DIRECTIONS FOR THIS TASK: Transcribe every line of the rows below word for word, omitting the pictures from your answer.

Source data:
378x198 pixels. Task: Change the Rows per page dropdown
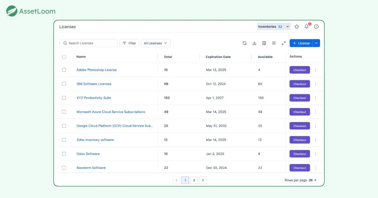[x=312, y=180]
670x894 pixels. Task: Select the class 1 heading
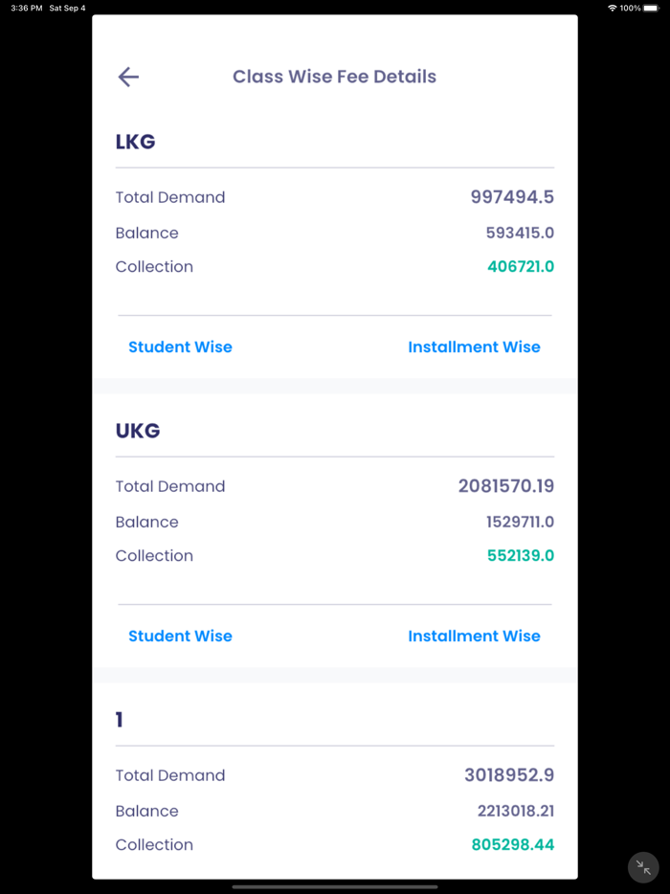click(120, 720)
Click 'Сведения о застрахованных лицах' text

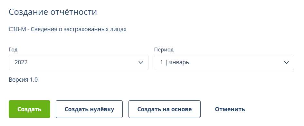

REPLY TO THE EXERCISE:
378x198 pixels. Task: Change the Rows per page dropdown
[x=312, y=180]
670x894 pixels. Task: Select the class 1 heading
click(120, 720)
Click 'Сведения о застрахованных лицах' text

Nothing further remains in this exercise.